Textual File Handling
- Last UpdatedJan 09, 2024
- 1 minute read
By default all sequential text files read by Marine will be expected to be in UTF8 format with a Byte Order Mark (BOM) present to identify them. Similarly by default all sequential text files written by Marine will be in Unicode UTF8 format with a BOM present.
The following Marine environment variables are available for users to modify how Marine handles sequential text files:
CADC_LANG specifies file encoding for reading Marine external files which do not have an expected Unicode BOM present. If the variable is unset, then default to LATIN1 format. Files with the following Unicode BOMs will be translated to UTF8 on reading: UTF16 little-endian, UTF16 big-endian, UTF32 little-endian, UTF32 big-endian.

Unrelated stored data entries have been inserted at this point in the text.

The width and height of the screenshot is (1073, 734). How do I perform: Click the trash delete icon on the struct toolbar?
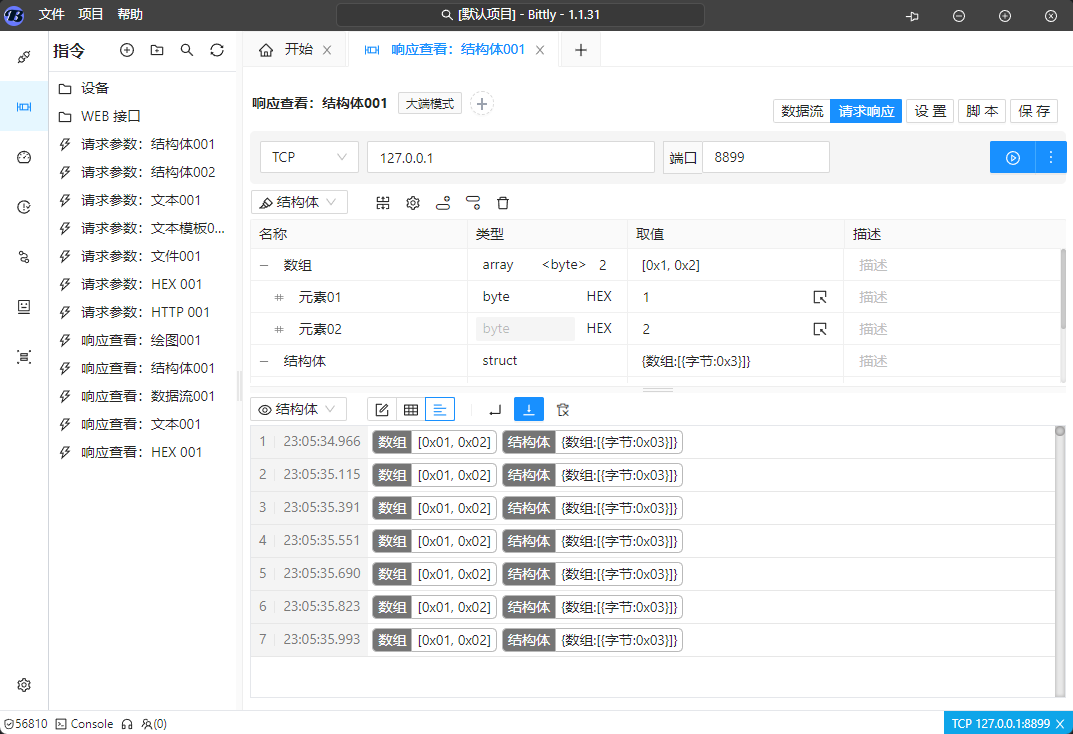pyautogui.click(x=503, y=202)
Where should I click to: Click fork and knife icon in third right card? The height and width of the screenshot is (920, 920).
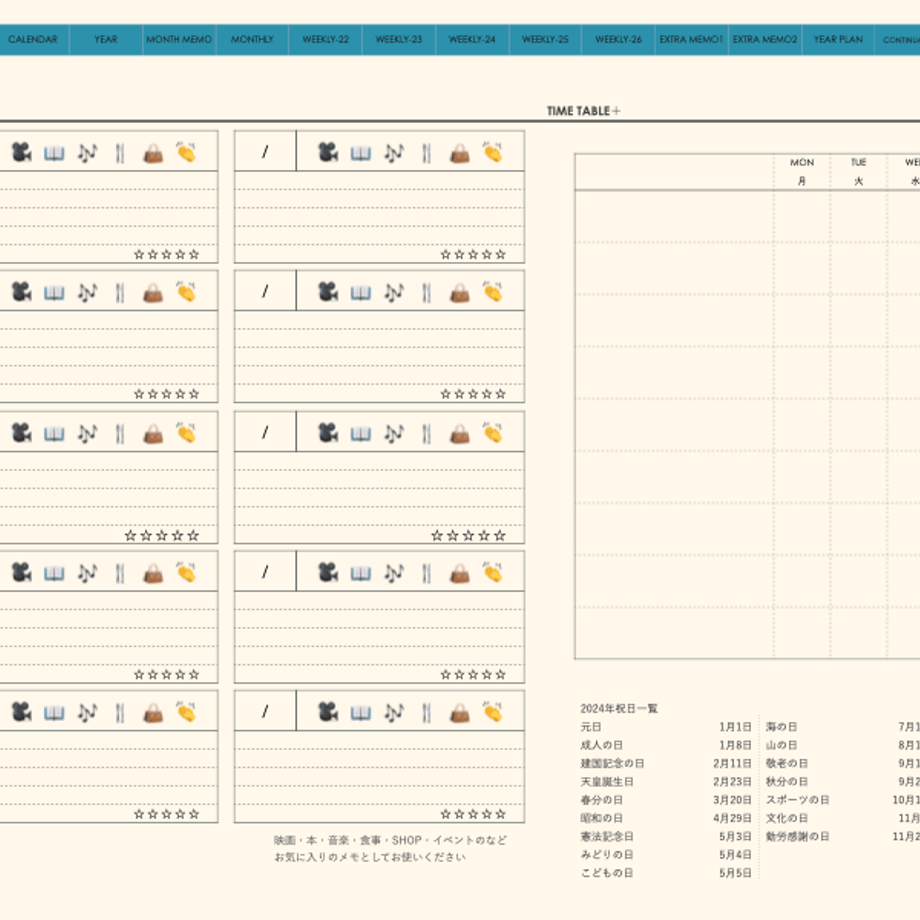(427, 434)
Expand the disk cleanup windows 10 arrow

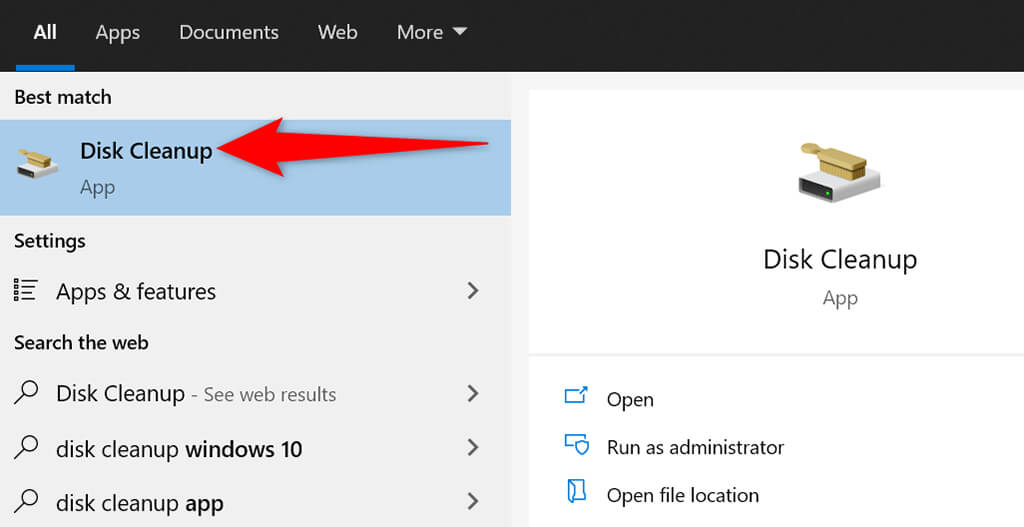[473, 448]
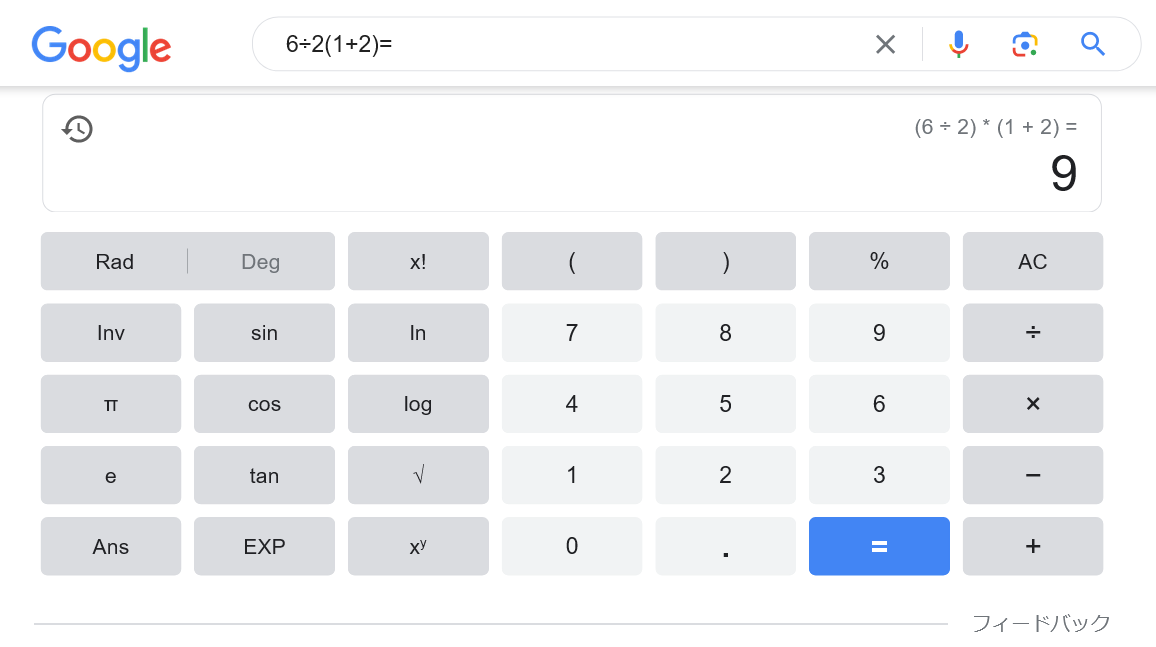The height and width of the screenshot is (647, 1156).
Task: Clear the search box with X
Action: [x=885, y=44]
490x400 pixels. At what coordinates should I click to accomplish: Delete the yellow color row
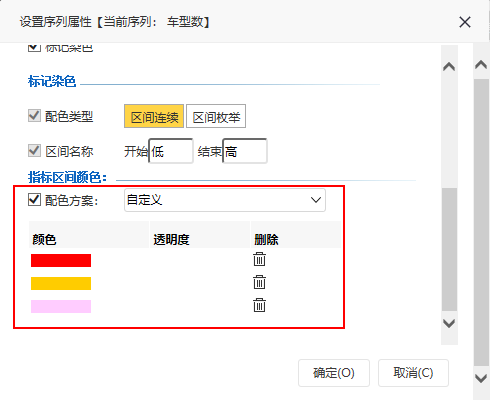click(259, 282)
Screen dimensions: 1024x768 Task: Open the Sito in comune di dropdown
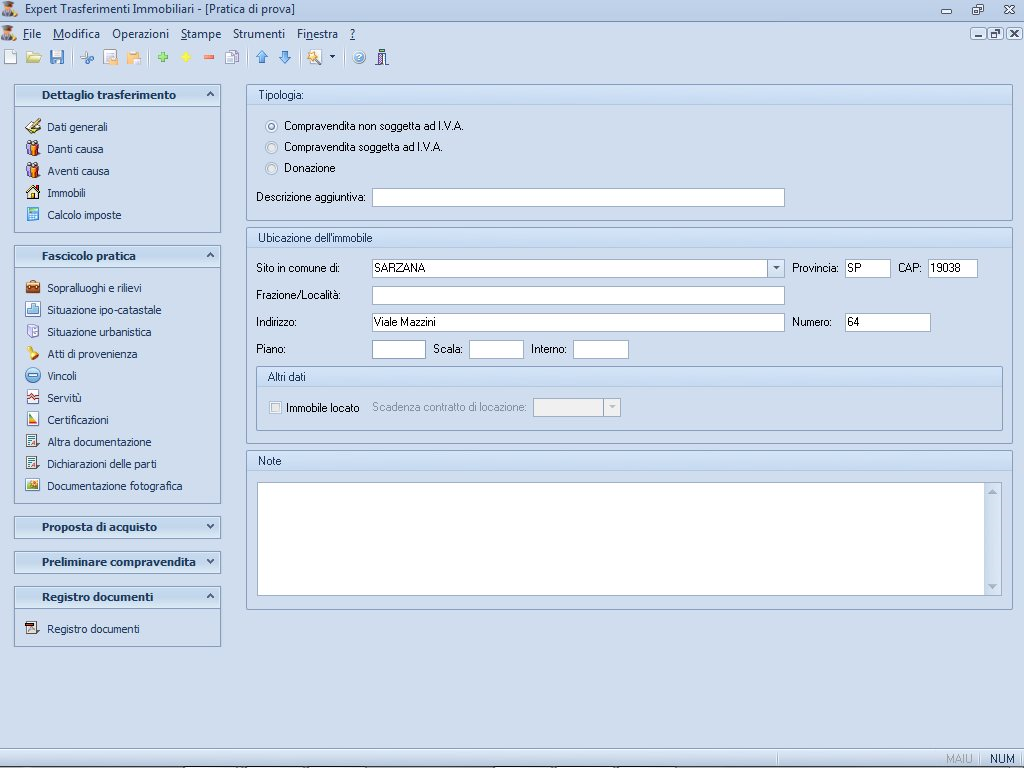pyautogui.click(x=776, y=268)
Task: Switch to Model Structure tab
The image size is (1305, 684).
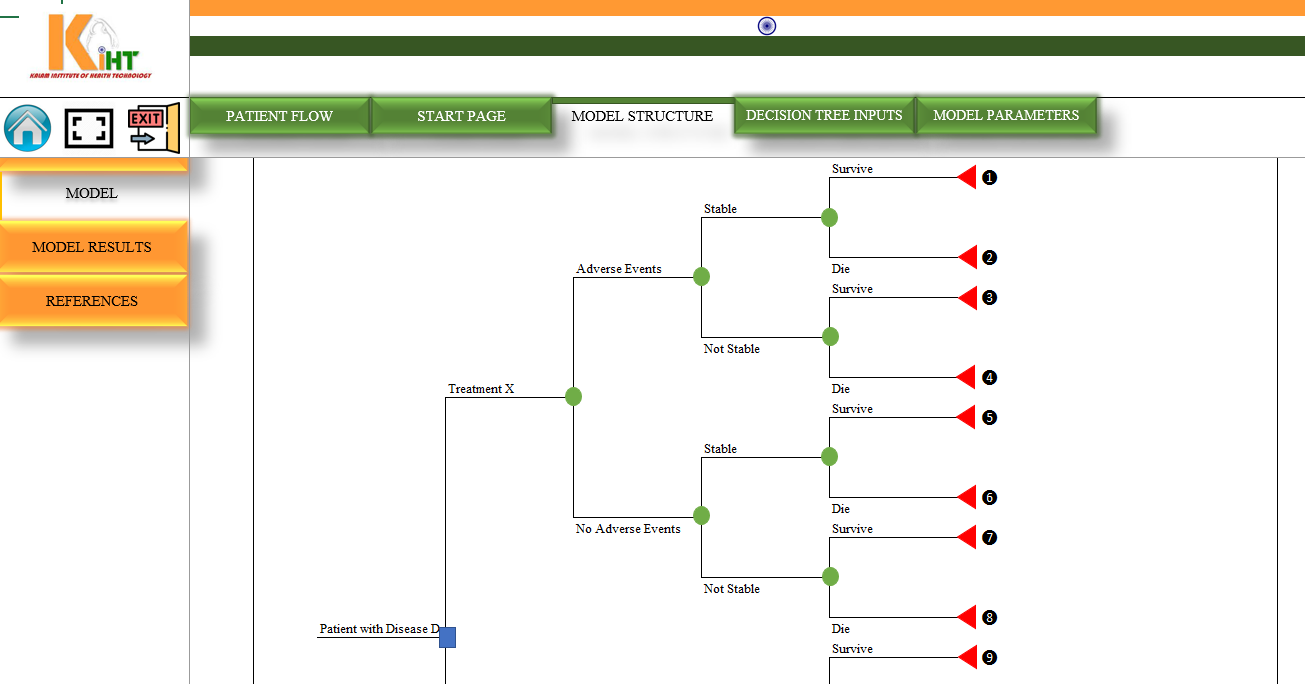Action: [x=642, y=116]
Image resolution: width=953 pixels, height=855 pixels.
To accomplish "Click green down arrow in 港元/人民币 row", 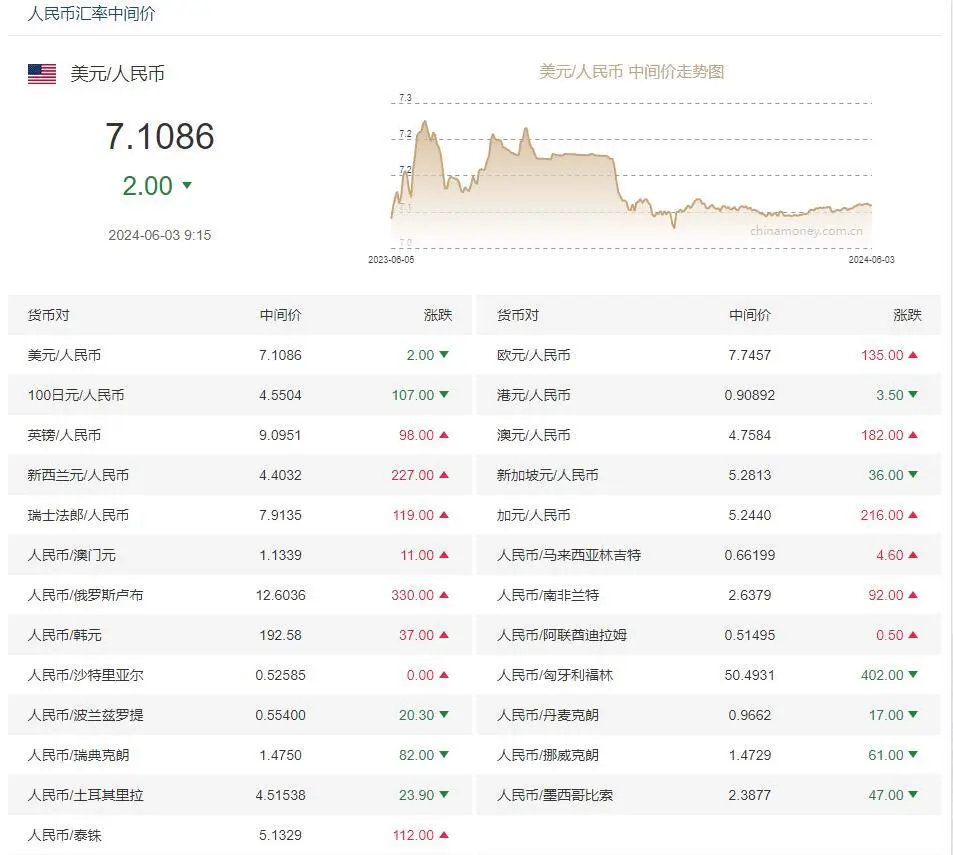I will point(913,395).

CADC_LANG_NEW specifies the file encoding for new files written by Marine . If the variable is unset, then default to Unicode UTF8 format with a BOM present.
The following encodings are currently supported:
|
Unicode |
|
|
UTF8 |
Unicode UTF8 |
|
UTF16LE |
UTF16 little-endian |
|
UTF16BE |
UTF16 big-endian |
|
UTF32LE |
UTF32 little-endian |
|
UTF32BE |
UTF32 big-endian |
|
ISO |
|
|
LATIN1 |
ISO8859-1 |
|
LATIN2 |
ISO8859-2 |
|
LATIN5 |
ISO8859-5 Cyrillic |
|
Windows code page |
|
|
CP932 |
Japanese shift-JIS |
|
CP936 |
Simplified Chinese GBK |
|
CP949 |
Korean |
|
CP950 |
Traditional Chinese Big5 |
|
CP1250 |
Central European |
|
CP1251 |
Cyrillic |
|
CP1252 |
LATIN1 + some extras (beware) |
|
For backwards compatibility with legacy PDMS Projects |
|
|
JAPANESE |
Japanese shift-JIS |
|
CHINESE |
Simplified Chinese (EUC) |
|
KOREAN |
Korean (EUC) |
|
TCHINESE |
Traditional Chinese (used in Taiwan for example) (EUC) |